ENTRIES SUPPLIED:

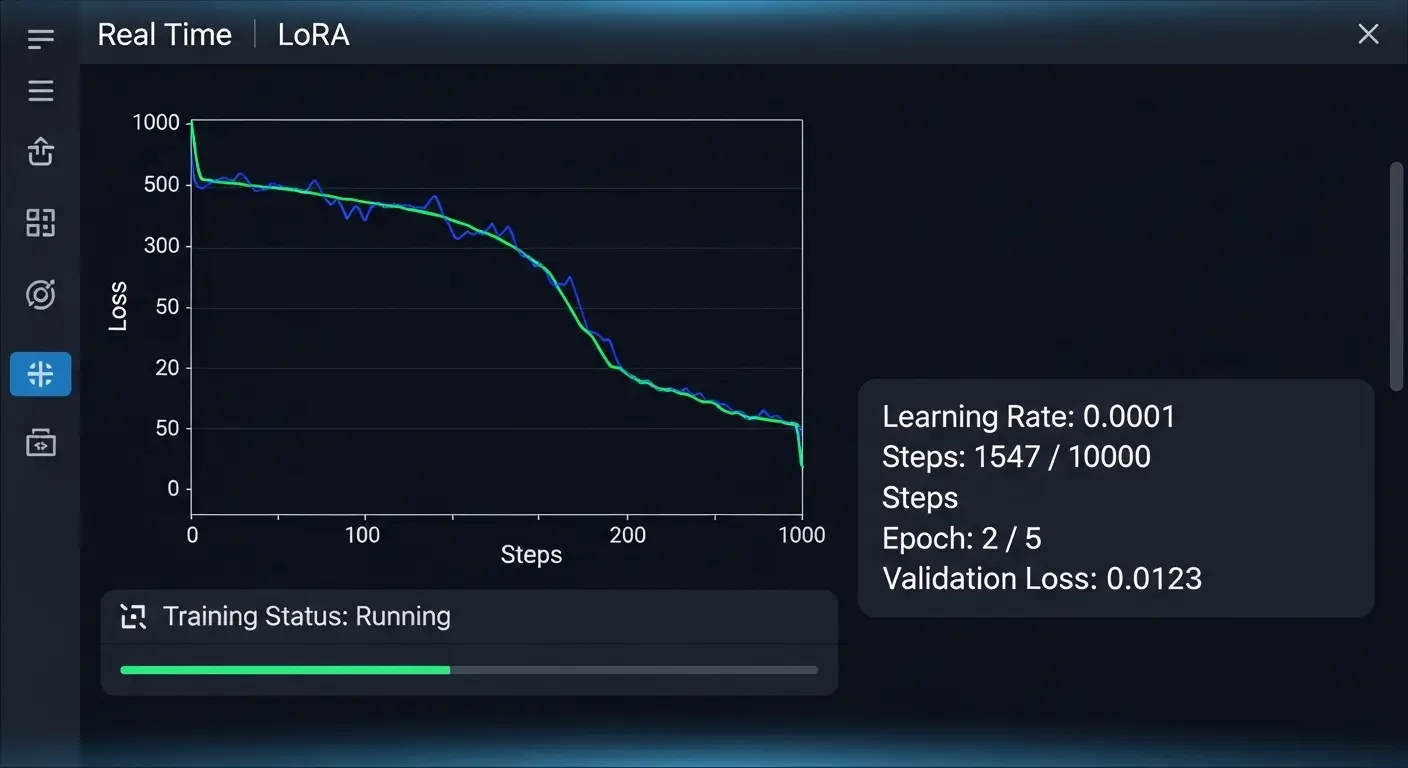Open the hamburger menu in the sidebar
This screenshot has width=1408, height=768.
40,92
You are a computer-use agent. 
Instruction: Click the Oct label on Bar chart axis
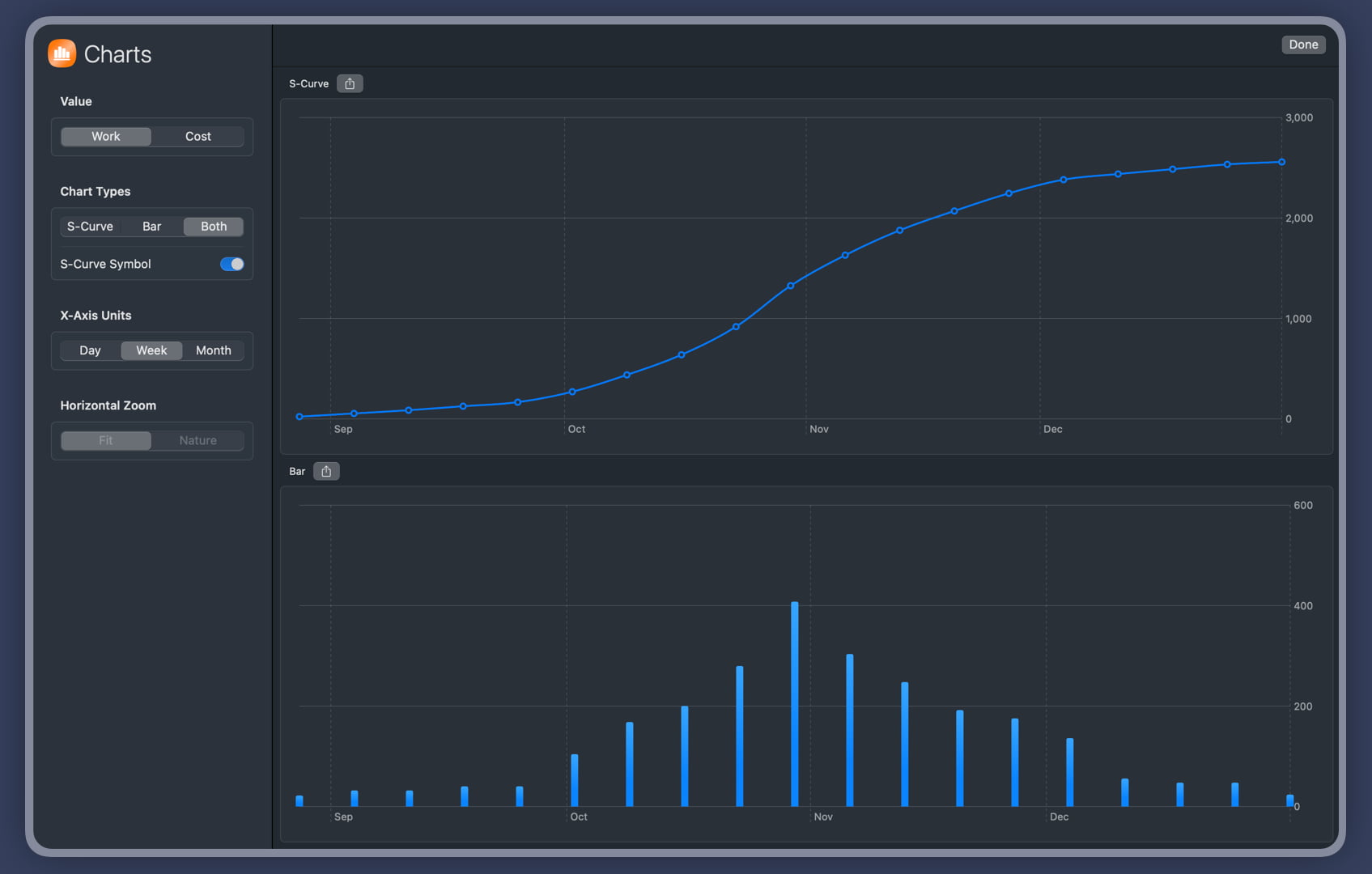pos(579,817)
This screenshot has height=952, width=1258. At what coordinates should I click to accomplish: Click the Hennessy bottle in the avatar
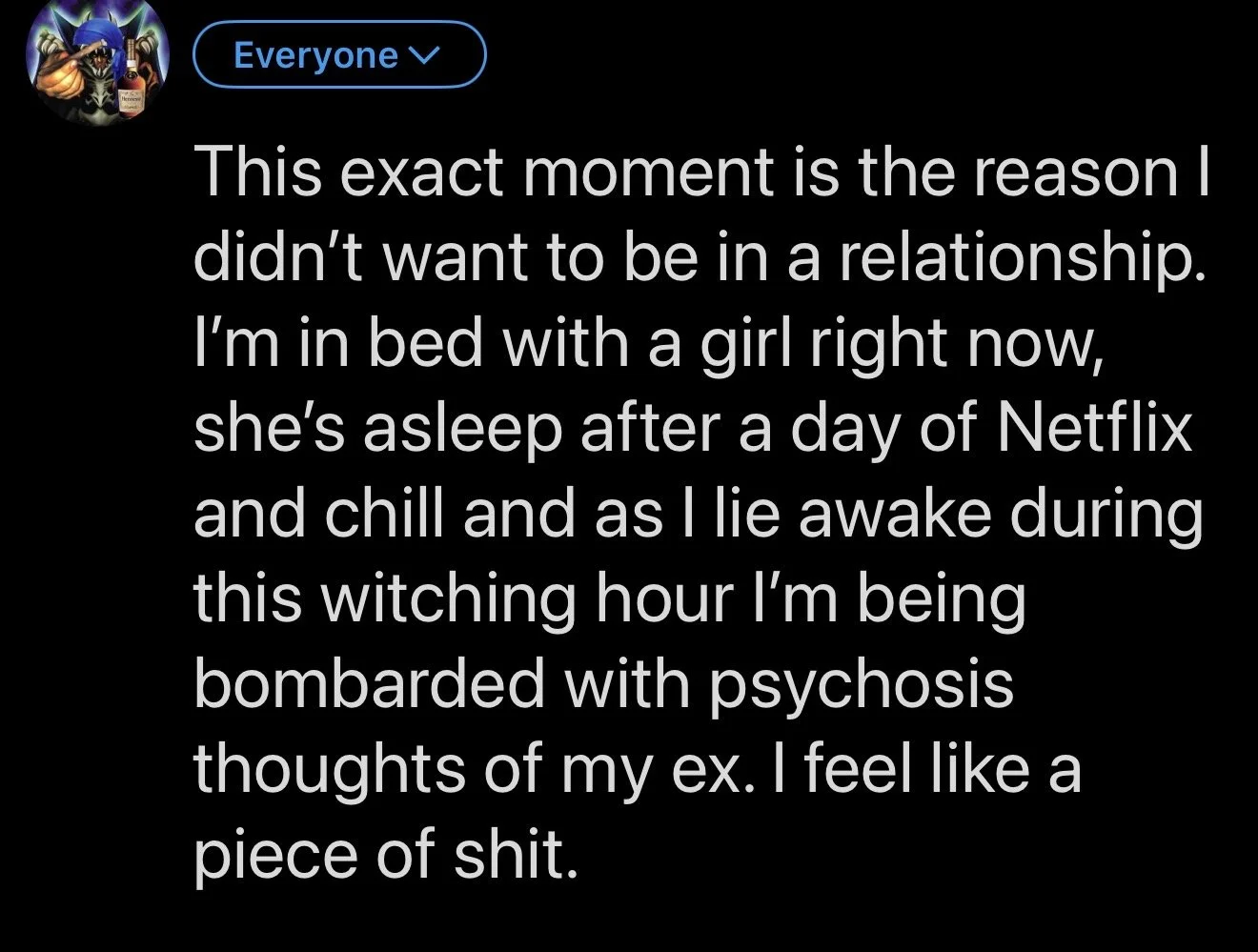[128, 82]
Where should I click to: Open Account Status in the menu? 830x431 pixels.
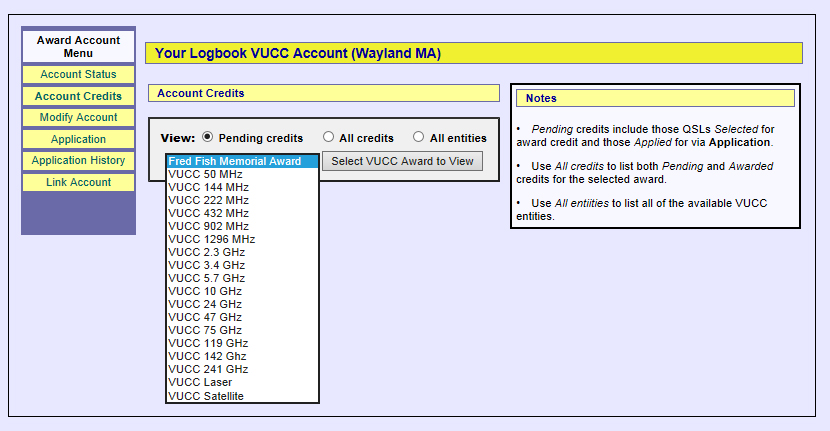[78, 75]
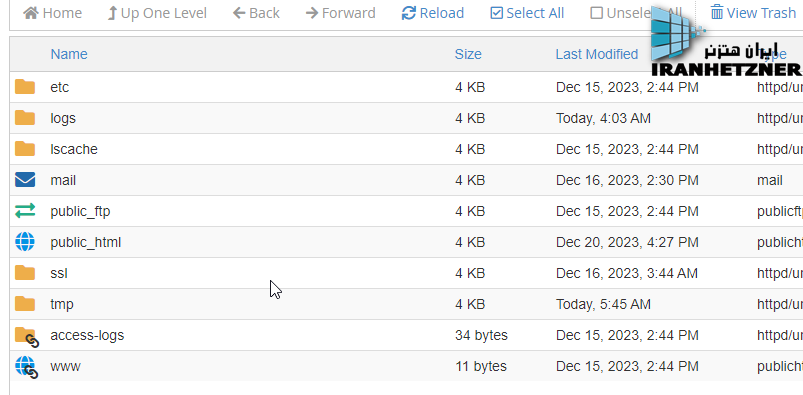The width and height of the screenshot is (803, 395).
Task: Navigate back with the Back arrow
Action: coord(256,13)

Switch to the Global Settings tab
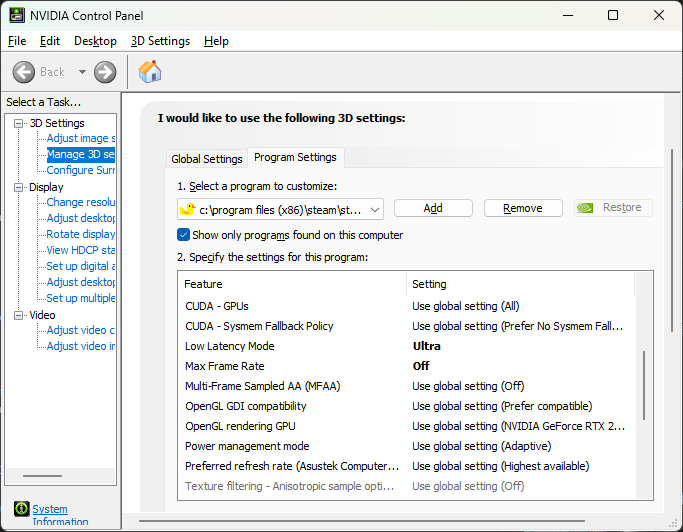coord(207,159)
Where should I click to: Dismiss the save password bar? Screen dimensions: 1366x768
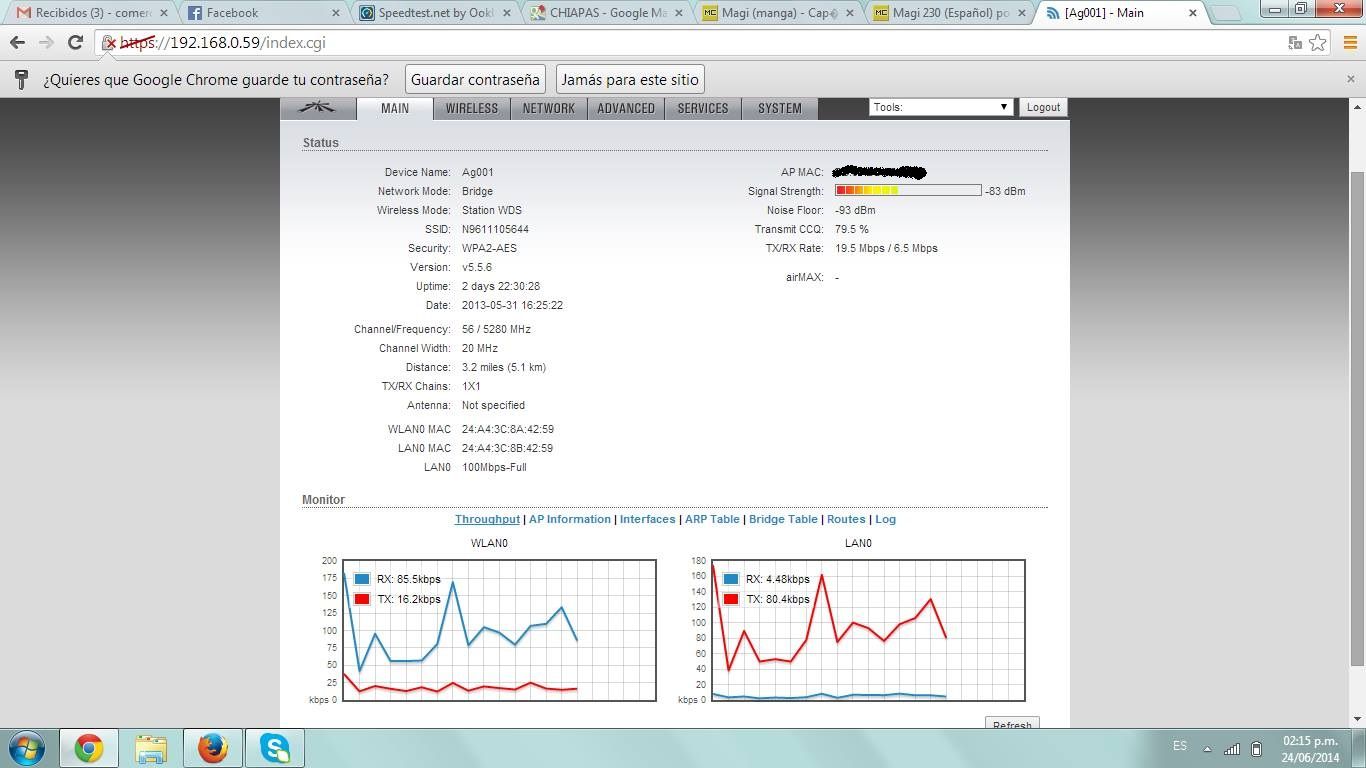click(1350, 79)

EXERCISE DESCRIPTION: Report each line of the entries above that contains the word "This".

WRITTEN REPLY:
This screenshot has width=1408, height=768.
This screenshot has height=952, width=1258. At what coordinates should I click to accomplish: Click the Hennessy bottle in the avatar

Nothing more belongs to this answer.